--- Task to complete ---
In the entries below, find each line with the word "card" and return it.

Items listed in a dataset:

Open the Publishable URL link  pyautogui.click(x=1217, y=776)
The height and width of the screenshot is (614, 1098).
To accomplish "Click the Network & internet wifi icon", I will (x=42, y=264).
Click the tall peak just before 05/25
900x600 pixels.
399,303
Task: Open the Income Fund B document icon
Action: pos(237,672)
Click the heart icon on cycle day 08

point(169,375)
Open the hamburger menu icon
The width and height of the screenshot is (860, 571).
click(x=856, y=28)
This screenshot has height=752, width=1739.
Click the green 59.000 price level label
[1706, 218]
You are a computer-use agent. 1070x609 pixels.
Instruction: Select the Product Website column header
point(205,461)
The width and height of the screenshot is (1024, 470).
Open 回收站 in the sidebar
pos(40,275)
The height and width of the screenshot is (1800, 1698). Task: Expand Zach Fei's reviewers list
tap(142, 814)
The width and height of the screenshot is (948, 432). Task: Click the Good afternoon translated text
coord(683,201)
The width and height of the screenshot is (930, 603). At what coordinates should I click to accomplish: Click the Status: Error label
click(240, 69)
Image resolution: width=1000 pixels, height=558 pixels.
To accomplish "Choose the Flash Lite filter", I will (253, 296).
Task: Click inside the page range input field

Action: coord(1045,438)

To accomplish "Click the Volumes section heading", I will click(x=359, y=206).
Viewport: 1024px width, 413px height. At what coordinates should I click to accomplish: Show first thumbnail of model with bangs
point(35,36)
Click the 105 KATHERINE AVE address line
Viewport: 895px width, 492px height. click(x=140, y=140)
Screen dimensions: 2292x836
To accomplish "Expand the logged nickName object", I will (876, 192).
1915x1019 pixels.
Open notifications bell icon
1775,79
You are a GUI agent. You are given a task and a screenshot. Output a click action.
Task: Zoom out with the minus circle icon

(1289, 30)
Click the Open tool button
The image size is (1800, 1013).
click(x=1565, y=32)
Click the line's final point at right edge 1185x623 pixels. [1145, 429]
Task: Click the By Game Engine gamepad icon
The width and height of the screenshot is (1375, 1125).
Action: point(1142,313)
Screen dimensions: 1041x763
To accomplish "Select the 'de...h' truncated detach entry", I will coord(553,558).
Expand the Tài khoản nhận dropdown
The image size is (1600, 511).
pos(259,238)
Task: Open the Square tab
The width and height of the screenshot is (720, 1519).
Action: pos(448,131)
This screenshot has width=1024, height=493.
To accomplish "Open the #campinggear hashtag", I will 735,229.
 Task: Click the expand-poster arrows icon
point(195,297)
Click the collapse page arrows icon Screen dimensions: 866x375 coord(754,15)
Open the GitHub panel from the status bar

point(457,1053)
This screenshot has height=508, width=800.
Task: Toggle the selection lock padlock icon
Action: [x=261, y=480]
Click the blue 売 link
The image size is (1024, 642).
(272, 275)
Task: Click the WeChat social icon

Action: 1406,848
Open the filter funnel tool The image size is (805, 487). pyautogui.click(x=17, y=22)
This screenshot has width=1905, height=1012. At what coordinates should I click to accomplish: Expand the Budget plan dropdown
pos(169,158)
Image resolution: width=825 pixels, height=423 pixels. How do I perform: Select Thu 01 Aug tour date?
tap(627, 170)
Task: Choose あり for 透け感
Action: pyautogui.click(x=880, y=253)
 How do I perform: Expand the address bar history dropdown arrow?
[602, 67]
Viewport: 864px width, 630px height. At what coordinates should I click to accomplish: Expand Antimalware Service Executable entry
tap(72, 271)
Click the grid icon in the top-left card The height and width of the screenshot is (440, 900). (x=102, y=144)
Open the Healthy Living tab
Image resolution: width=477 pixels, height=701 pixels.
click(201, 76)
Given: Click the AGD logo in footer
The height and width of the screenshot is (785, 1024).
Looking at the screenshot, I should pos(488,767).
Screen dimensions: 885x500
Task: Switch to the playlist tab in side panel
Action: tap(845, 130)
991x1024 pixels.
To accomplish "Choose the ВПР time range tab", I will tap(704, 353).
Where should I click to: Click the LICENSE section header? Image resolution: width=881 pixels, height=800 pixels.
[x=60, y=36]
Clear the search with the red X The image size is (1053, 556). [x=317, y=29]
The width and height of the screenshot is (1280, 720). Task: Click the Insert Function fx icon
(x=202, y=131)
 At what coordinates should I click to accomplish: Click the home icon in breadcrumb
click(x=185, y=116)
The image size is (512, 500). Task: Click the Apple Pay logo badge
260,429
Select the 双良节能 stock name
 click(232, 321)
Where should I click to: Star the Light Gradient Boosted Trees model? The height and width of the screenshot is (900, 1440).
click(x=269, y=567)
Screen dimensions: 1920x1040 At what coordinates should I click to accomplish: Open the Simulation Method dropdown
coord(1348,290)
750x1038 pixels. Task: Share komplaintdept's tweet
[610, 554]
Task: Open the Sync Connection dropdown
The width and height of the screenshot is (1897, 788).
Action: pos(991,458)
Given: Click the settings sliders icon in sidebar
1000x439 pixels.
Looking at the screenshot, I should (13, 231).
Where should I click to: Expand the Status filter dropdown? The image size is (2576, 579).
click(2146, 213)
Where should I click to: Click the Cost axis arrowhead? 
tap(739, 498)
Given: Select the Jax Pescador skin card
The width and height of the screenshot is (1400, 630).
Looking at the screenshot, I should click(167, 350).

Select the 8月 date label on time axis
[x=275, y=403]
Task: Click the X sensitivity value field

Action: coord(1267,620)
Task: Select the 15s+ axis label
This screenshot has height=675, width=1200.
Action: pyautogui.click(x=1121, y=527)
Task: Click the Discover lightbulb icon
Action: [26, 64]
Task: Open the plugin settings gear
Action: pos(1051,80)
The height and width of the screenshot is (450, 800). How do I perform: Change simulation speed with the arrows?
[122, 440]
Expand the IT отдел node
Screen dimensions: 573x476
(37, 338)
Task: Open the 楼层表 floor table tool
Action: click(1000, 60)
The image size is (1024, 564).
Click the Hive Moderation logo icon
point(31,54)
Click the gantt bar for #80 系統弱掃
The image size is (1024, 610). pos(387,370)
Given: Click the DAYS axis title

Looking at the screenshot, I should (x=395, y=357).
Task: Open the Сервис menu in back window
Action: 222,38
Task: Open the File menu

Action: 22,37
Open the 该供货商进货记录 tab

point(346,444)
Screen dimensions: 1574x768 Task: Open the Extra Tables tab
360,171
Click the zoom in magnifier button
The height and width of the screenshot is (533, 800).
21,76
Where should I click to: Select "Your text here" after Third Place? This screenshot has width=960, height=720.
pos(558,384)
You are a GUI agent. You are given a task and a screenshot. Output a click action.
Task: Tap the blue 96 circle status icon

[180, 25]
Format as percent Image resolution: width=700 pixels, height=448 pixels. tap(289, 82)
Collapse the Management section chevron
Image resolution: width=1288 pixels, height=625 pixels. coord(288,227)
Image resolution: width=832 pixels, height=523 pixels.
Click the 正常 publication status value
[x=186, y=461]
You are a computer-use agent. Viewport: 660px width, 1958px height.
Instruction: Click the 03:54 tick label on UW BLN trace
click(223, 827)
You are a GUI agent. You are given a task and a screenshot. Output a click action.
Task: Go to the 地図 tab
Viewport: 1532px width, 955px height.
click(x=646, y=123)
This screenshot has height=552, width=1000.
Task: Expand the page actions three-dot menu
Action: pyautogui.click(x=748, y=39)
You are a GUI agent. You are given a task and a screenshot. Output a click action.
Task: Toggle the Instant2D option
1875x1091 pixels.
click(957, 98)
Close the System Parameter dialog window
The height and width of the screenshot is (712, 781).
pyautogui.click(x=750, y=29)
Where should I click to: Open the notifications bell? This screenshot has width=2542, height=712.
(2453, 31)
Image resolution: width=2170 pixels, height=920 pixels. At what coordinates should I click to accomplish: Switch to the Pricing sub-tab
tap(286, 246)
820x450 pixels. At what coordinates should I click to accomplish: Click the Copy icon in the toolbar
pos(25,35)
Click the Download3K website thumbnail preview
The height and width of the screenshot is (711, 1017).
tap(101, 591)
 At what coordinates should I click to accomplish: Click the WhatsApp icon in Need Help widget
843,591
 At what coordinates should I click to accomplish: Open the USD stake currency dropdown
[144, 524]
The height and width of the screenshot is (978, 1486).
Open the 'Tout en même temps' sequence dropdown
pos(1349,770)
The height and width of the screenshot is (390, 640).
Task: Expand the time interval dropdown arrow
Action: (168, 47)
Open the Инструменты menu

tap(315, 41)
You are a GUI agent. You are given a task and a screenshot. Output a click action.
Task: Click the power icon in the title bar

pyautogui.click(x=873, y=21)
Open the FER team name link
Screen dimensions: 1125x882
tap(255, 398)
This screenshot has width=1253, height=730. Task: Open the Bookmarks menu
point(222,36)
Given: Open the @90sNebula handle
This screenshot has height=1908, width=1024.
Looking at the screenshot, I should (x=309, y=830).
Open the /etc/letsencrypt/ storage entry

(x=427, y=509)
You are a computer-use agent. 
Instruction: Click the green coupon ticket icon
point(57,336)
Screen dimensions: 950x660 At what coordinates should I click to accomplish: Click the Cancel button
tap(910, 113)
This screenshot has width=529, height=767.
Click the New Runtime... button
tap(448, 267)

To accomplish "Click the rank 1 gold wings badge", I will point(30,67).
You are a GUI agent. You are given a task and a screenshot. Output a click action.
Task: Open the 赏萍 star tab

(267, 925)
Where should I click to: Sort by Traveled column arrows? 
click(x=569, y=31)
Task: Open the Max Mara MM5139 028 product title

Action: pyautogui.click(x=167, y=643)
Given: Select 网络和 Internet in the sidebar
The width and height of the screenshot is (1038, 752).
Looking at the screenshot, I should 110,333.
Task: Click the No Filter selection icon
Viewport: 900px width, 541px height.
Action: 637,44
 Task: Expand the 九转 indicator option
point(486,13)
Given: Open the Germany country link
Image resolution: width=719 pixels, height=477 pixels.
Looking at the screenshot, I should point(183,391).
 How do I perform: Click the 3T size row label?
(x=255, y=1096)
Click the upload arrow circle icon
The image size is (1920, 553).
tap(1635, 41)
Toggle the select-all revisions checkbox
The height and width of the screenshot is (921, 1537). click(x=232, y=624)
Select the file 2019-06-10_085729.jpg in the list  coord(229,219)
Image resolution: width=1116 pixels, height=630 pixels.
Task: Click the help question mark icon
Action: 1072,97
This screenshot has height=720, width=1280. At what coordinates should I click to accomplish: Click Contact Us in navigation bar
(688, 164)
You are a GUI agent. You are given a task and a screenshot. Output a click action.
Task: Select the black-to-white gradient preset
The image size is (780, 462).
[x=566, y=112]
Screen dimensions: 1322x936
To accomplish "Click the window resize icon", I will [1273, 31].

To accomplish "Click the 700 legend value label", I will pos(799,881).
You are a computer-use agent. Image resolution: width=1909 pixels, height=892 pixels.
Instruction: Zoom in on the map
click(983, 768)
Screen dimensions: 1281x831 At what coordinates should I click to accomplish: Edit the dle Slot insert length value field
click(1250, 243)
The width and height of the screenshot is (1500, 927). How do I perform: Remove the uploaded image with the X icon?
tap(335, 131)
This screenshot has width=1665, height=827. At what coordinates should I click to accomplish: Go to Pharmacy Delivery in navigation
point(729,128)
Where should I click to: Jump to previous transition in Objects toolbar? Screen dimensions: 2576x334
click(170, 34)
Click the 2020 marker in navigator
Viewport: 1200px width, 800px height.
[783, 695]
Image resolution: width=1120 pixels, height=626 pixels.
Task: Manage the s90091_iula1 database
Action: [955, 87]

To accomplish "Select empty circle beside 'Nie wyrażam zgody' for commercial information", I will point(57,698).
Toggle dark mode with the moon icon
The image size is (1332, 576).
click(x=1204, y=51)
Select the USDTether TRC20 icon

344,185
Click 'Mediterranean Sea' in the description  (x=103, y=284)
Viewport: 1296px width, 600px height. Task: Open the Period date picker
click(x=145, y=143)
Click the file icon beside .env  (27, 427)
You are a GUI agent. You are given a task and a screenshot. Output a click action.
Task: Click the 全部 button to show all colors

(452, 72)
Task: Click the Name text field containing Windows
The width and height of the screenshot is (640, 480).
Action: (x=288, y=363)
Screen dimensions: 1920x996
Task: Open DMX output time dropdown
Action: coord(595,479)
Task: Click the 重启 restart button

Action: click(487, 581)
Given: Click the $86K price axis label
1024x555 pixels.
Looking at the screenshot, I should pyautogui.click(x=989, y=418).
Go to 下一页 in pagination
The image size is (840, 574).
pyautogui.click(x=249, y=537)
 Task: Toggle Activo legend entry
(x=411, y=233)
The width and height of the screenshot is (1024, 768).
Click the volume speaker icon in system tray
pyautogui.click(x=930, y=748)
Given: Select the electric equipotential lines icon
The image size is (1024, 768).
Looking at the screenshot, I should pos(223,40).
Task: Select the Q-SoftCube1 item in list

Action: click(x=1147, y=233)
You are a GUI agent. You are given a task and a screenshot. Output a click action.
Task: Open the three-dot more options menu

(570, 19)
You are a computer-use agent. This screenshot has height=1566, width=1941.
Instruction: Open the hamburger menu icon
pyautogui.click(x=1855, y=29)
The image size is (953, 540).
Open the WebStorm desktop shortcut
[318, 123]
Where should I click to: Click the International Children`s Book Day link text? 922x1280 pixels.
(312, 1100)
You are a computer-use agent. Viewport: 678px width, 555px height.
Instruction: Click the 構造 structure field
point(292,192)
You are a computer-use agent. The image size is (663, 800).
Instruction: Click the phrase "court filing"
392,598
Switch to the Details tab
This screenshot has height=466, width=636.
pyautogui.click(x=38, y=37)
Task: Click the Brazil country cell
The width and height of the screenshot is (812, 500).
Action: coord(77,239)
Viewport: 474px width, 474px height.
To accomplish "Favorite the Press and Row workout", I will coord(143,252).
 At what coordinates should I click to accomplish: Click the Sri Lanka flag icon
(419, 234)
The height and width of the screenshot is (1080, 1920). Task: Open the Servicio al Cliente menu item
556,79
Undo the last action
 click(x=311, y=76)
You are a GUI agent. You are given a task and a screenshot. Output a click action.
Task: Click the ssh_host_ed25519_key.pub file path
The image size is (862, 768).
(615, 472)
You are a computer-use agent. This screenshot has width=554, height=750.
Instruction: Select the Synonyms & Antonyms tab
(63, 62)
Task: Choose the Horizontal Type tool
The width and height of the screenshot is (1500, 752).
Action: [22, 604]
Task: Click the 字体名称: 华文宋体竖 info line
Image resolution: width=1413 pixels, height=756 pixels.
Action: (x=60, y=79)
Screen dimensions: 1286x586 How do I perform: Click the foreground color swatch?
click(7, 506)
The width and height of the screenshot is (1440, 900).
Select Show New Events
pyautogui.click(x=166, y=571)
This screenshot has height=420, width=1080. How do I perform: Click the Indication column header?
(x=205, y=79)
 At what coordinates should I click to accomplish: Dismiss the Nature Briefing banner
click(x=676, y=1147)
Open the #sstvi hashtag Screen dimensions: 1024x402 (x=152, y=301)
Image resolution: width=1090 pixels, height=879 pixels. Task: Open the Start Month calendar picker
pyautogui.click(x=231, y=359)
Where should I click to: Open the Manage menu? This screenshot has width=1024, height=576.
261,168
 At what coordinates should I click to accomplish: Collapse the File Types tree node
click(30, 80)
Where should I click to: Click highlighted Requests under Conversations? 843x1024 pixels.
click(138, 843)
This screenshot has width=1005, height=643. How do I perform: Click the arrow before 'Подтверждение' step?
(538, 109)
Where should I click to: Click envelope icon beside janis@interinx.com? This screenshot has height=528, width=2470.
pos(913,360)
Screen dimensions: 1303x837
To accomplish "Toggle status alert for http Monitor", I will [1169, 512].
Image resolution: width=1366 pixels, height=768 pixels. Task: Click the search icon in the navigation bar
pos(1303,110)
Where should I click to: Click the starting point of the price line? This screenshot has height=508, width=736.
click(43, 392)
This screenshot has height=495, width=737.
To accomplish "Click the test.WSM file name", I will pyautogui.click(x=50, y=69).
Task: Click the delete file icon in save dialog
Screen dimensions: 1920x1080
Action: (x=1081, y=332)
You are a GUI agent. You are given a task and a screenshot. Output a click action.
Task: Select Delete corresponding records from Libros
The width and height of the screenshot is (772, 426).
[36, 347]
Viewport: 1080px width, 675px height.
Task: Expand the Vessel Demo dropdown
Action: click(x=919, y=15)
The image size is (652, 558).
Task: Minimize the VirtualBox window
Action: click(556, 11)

--- Output for this task ---
Click the grid icon in the top-left card The height and width of the screenshot is (440, 900). (x=102, y=144)
Given: Select the Jax Pescador skin card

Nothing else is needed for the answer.